Entrepreneurship is no doubt a
dynamic process of vision, change, and creation. It requires an application of
energy and passion towards the creation and implementation of new ideas and
creative solutions. Characteristics of entrepreneurship policies include the
willingness to take calculated risks in terms of time, equity, or career;
ability to formulate effective venture teams; evolvement of creative skills to
marshal needed resources; and fundamental skills of building solid business
plan. Recognising opportunity where others see chaos, contradiction, and
confusion is also an important priority for entrepreneurship driven policies
(Kuratko & Hodgetts, 2004). These are expected in the long run to help
create business and thus enhance economic development. Other characteristics
such as seeking opportunities, taking risks beyond security, and having the
tenacity to push an innate idea through to reality generally permeate
entrepreneurs (Kuratko, 2005).
THE
CONCEPT AND NATURE OF ENTREPRENEURSHIP EDUCATION
Entrepreneurship
is the willingness and the ability of an individual to seek out a new
investment opportunity, establish an enterprise based on this and run it
successfully either for profit making or social benefit.
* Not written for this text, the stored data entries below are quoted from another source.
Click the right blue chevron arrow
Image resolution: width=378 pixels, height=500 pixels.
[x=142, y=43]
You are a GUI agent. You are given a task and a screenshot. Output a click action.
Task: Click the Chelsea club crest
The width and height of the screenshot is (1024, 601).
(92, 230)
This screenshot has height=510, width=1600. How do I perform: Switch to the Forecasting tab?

Entrepreneurship is
actually concerned with the identification of gaps and business opportunities
in one’s immediate environment and bringing together the necessary resources in
an innovative way to fill these gaps and in the process gaining personal
rewards (which may or may not be for profit motives). The three main concepts
in entrepreneurship are evaluating opportunities, securing resources, and
growing and sustaining the enterprise.
Entrepreneurship,
according to Omolayo (2006) is the act of starting a company, arranging
business deals and taking risks in order to make a profit through the education
skills acquired. To him, entrepreneurship can be described as “the process of
bringing together creative and innovative ideas and coupling these with
management and organizational skills in order to combine people, money and
resources to meet an identified need and create wealth. In the same vein,
Nwangwu (2007) opined that entrepreneurship is a process of bringing together
the factors of production, which include land, labour and capital so as to
provide a product or service for public consumption. However, the operational
definition of entrepreneurship is the willingness and ability of a person or
persons to acquire educational skills to explore and exploit investment
opportunities, establish and manage a successful business enterprise.
Entrepreneurship
involves innovation; bringing something new to a market that does not exist
before. Even if the market already exists, there is no guarantee that the new
product will survive the introduction stage of the product life cycle, taking
into consideration the teething competition. Some scholars are of the view that
entrepreneurship is a service rendered by anyone who starts a new business
(Ogundele, Sofoluwe & Kayode, 2012). According to Akanwa and Agu (2005),
anyone who creates a business, establishes it and nurses it towards growth and
profitability, or takes over an existing business because the founder is dead
or has sold it, or who inherited it and continues to build and innovate it, or
who runs a franchise, qualifies as an entrepreneur. From this definition, an
individual can become an entrepreneur through: self-establishment; taking over
already existing business; inherited business venture and franchisement. Any
individual can become an entrepreneur through any of these means. Furthermore, any
person who has the zeal and ability to discover and evaluate opportunities,
generate resources and takes steps towards taking advantage of such
opportunities can become an entrepreneur.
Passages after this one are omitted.